Em 2001, parei de tentar. Juntei os cacos, fechei o comércio, diversos pelotões tinham sido dizimados, e fiquei ali, entre a intenção de ser e a derrocada. Um exército que desiste da ocupação.
Eu me tranquei em casa, de um jeito parecido com para sempre. Tirei o fone do gancho. Mandei o menino dizer que eu tinha saído.
Tentei aprender a me proteger conscientemente. Aparecer somente o necessário. Fechar o vidro da janela. Tentar o truque de parecer estar ali, não estando. Rasgar o véu das memórias, desvendar a mitologia dos fatos. Descer do pedestal e lamber o chão das derrotas. Ser duro e evitar, antes de perder sangue. O inferno são os outros.
Deixaria de ser uma contingência, seria uma escolha. E, a cada vez que eu insistia, a dor de estar ali despido, rachado, traído, distante, esta dor diminuía. Ficou mais confortável. Não foi mérito, não, foi puro desespero.
Contudo, há o preço de estar só. Não assusta, mas provoca desconforto social: uma dor de viés que vem dos outros.
O mundo parece uma festa vulgar ao arrepio da lei e da pele.
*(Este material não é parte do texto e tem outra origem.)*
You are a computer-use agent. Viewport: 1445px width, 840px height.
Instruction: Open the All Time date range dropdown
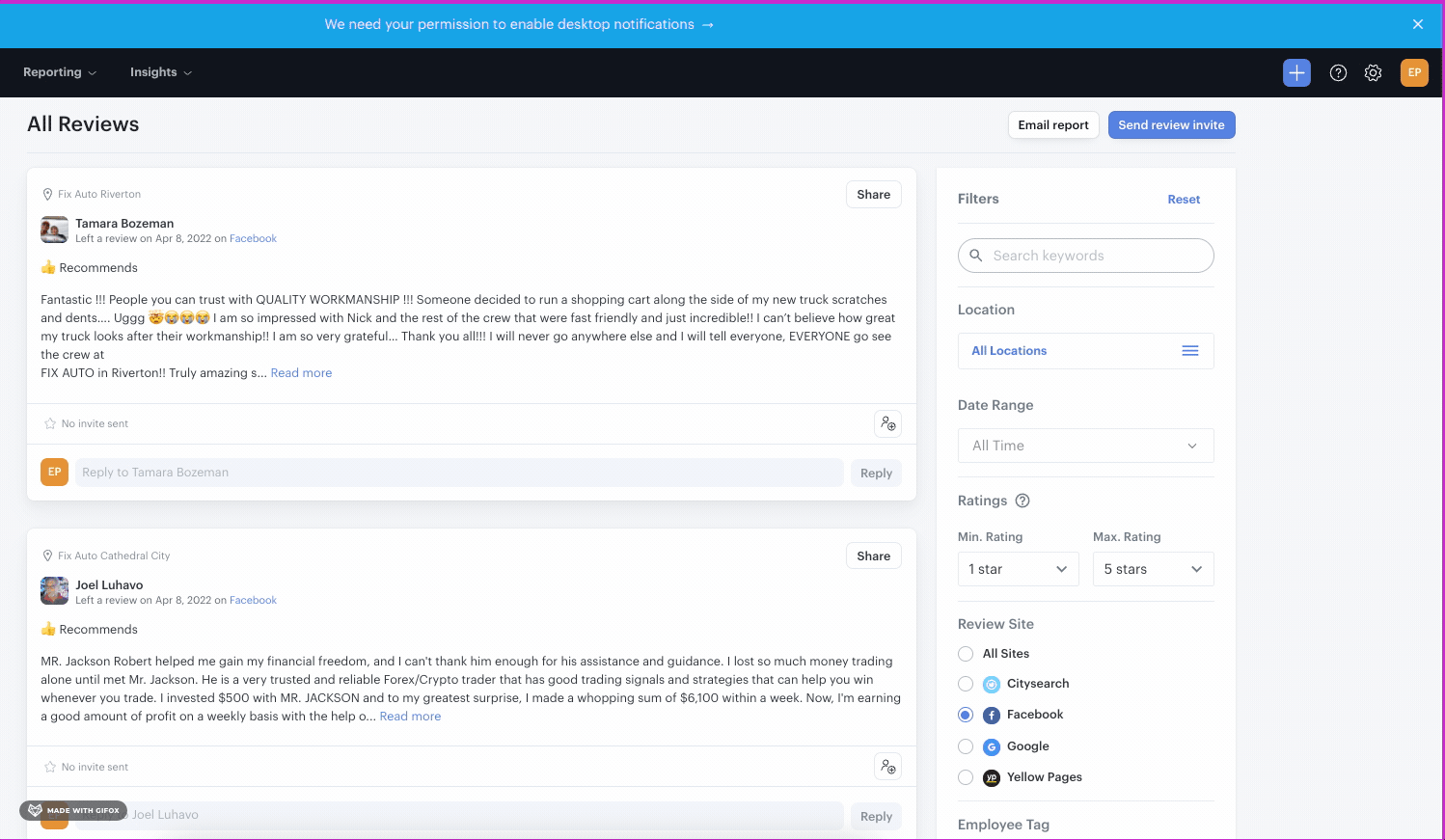pyautogui.click(x=1085, y=446)
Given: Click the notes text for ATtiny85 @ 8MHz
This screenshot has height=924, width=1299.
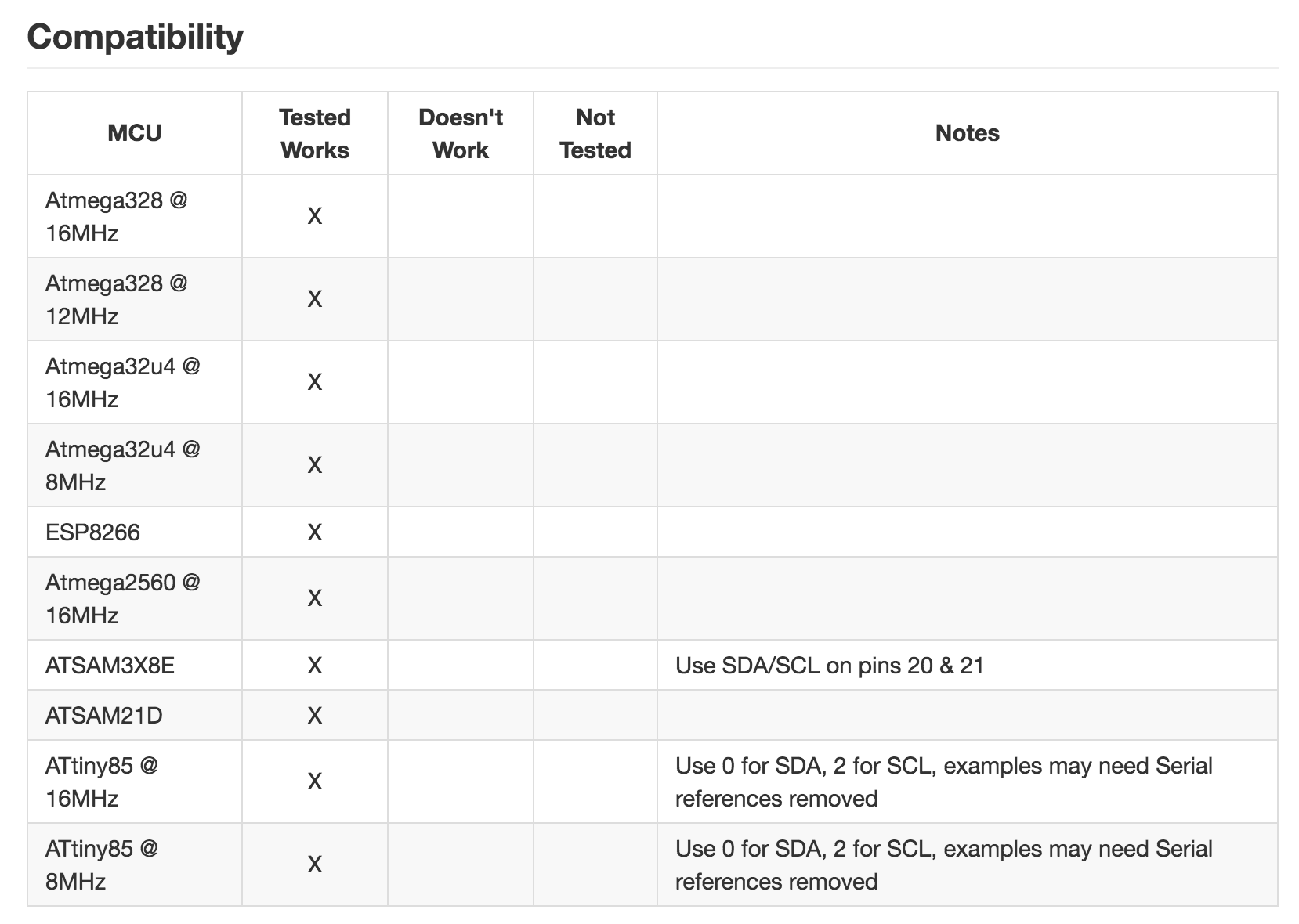Looking at the screenshot, I should (x=944, y=865).
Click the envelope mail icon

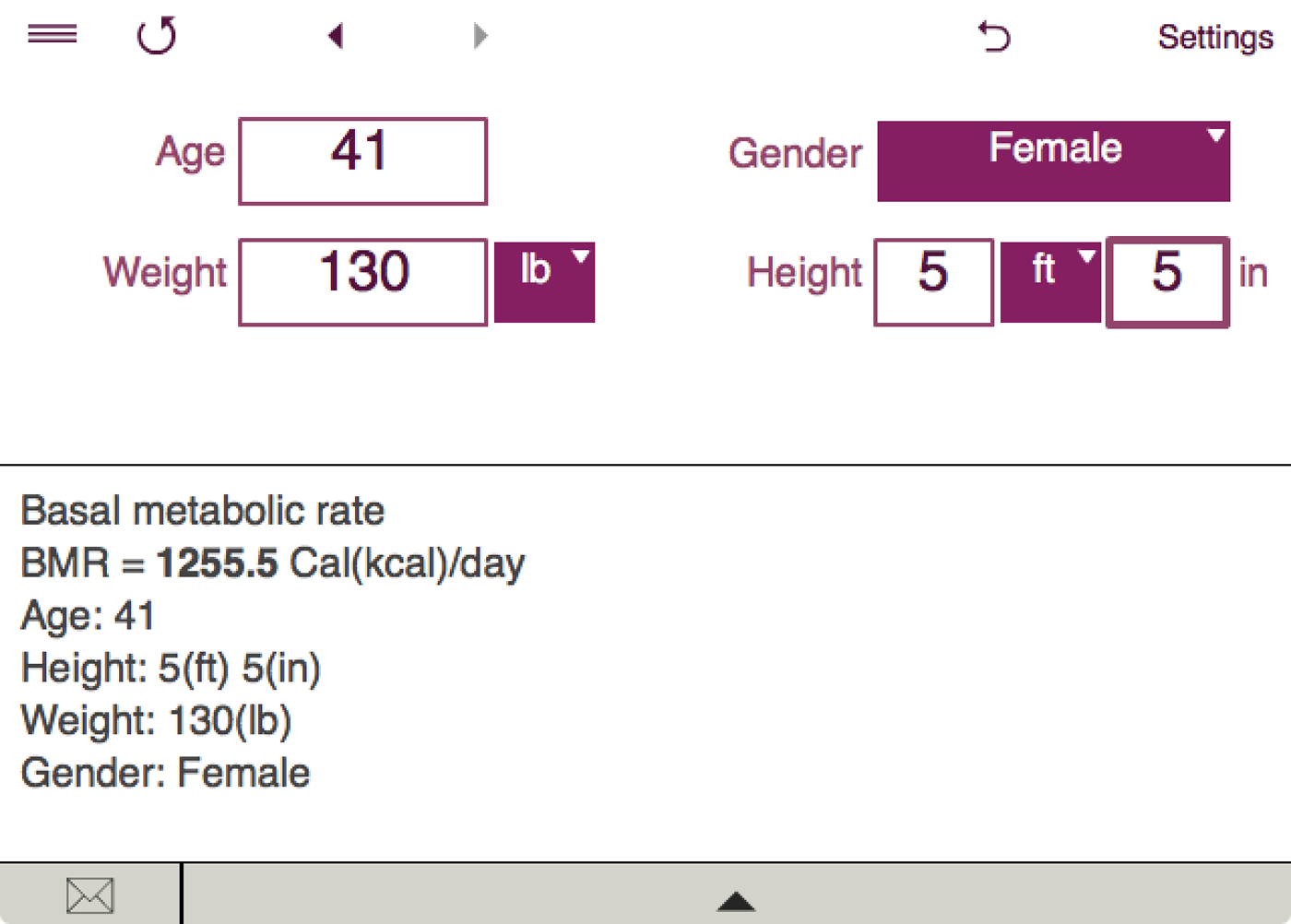tap(89, 895)

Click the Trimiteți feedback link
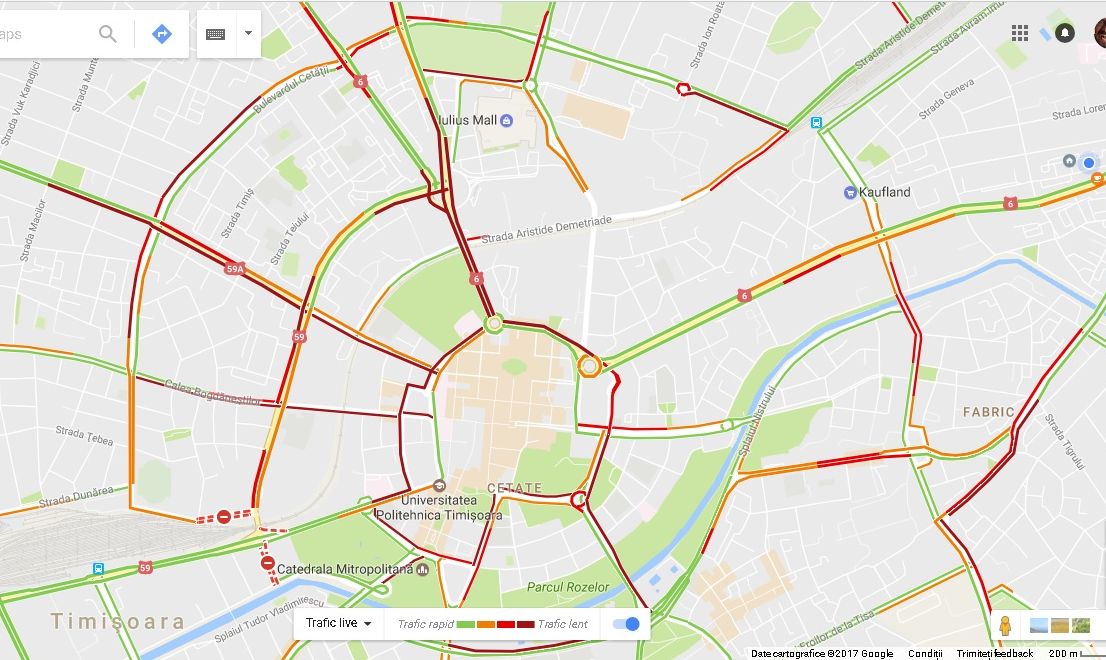pos(995,654)
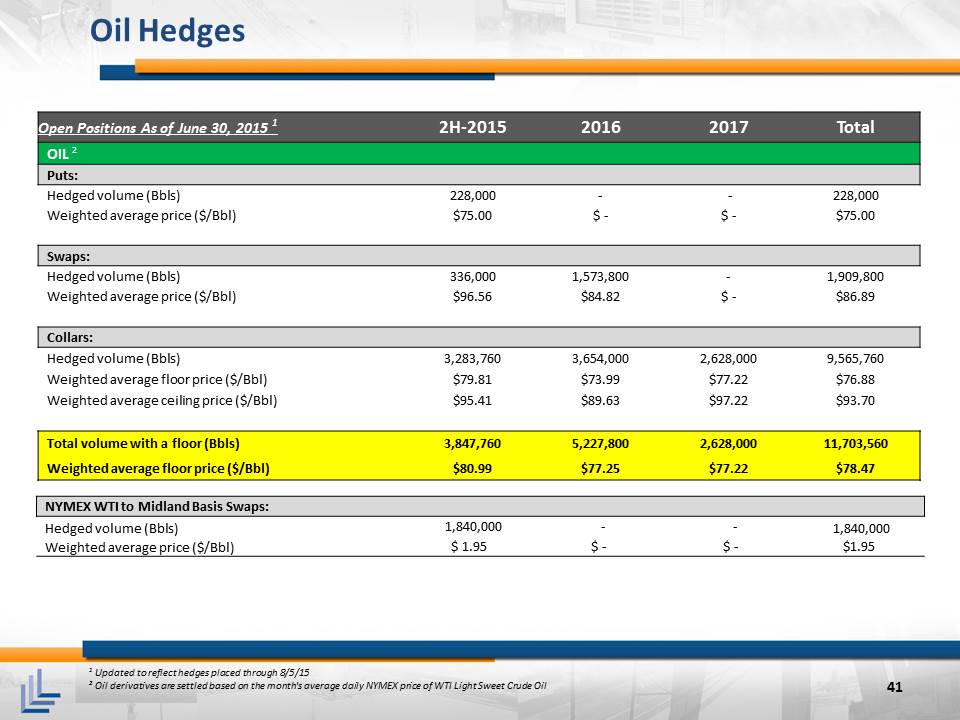960x720 pixels.
Task: Select the green OIL section row
Action: tap(479, 154)
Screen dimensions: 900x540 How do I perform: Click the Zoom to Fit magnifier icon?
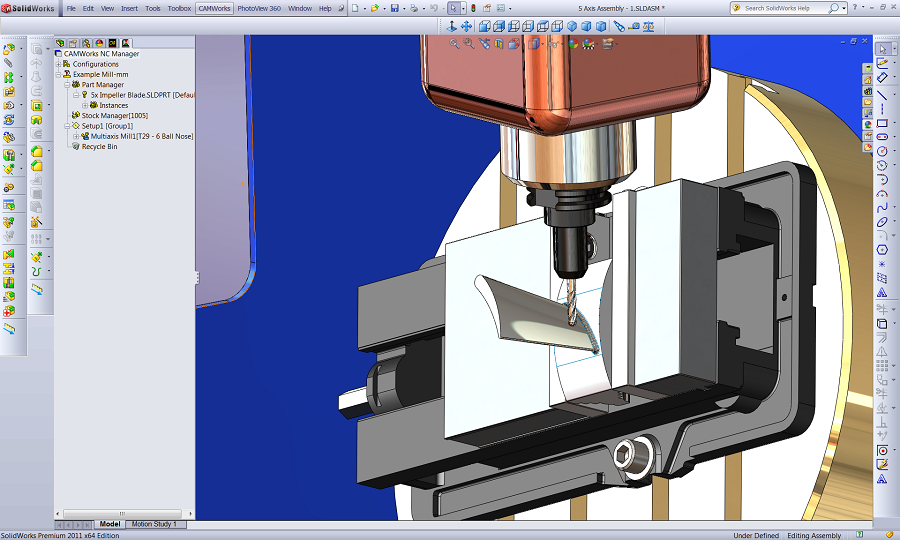tap(454, 43)
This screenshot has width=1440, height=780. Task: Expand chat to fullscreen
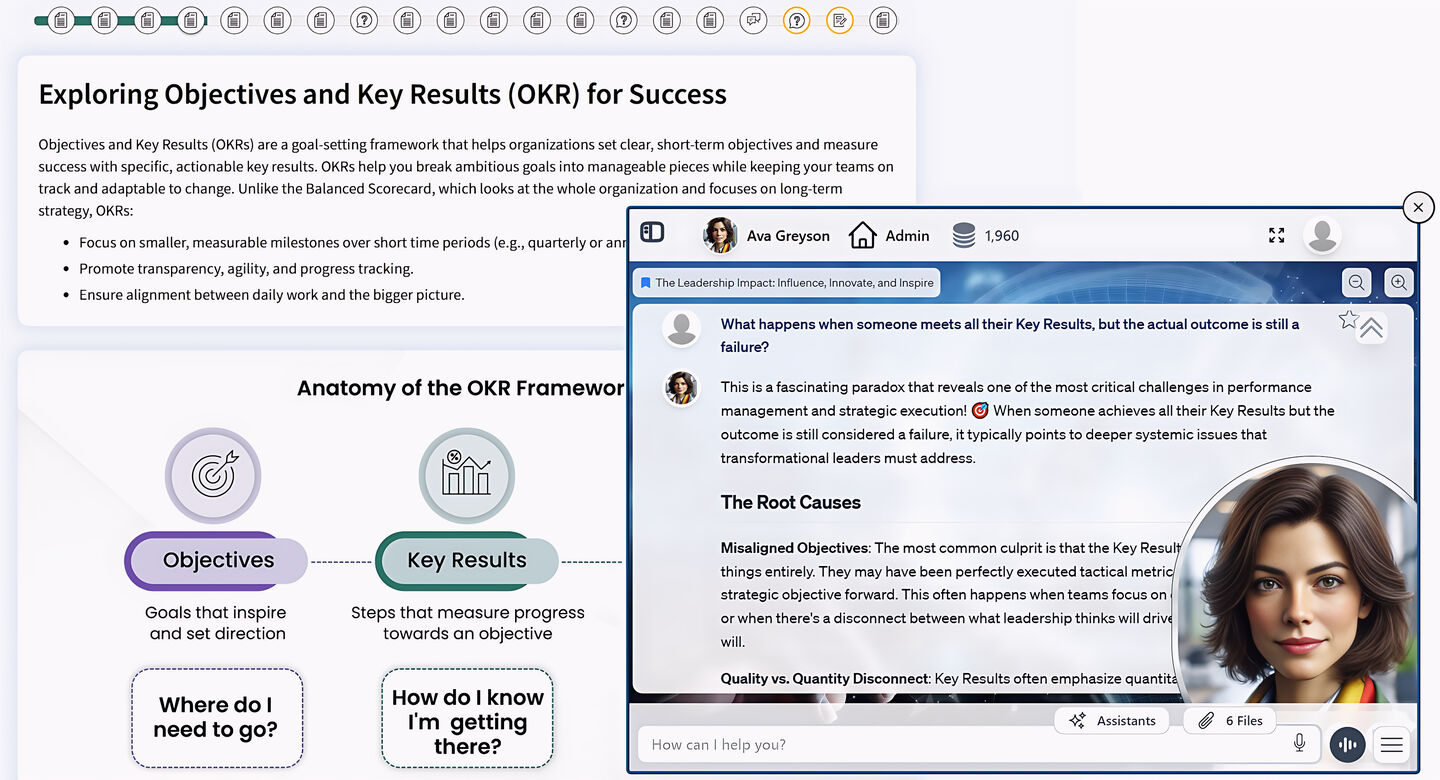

Todos parecem estar se divertindo. Todos parecem um destroyer num desfile náutico. Eu me viro com este bergantim. Se há algo capaz de irritar, é quando todos assobiam, felizes, por cumprir o dever de casa.
Pra gente lá fora, uma festa de corpos e falas. Pra mim, uma maldição. Fiquei trancado dentro de casa, em segredo. Nem isso eu contei.
Não quero dar a impressão de que domino a arte da retirada. Não é isso. Continua sendo tão enigmático quanto antes, quando eu tinha nove anos de idade e fugia do colégio, assustado, e ficava na esquina olhando a parede, coletando as cinzas. Só existe mais clareza.
Em 2007, voltei a arriscar pequenas incursões ao continente. Expedições de reconhecimento a uma terra desconhecida. Mas o barulho e a brutalidade continuavam. Pareciam ter piorado.
No entanto é preciso prosseguir, antes que venham as brumas. Não sei ser amigável. Posso, no entanto, gritar tão alto quanto os demais. Não tem sido necessário.
É preciso distinguir se o que vemos é árvore ou miragem; se a dor é palpável ou ilusória. Substância demais, pra tão pouco sonho...


Manoel Olavo

NO AR


Desfeito em ti
Tornei-me parte
Do mundo, das
Forças colossais
Do céu, do mar
Do chão, do vento...
Eu as ouço, elas
Estão aqui comigo

Sabedor de ti
Mesmo sem vê-la
Eu posso te falar
Onde tudo é silêncio

Eu sei de orvalhos, firmamentos
Pássaros azuis, anjos dormindo

Capturo sinais
Ouço a tua voz sonhando
Posso decifrar enigmas
E te querer só minha

Desejo, meu amor
Te contar histórias:
(Somos os emissários delas)
Tu e eu, leves, no ar
Entre vagas de astros


Manoel Olavo

ARQUITETO DE SÓIS


Quando criança, eu fechava os olhos e os apertava


Deitado no chão, a face voltada para o sol


E via explosões de cor, formas inesperadas


Palhetas de lilás, azul, vermelho, verde e cinza


Ondas de laranja e breu se espalhando, bolas


De lava e cal, cumulus, nimbus, muscas volantis.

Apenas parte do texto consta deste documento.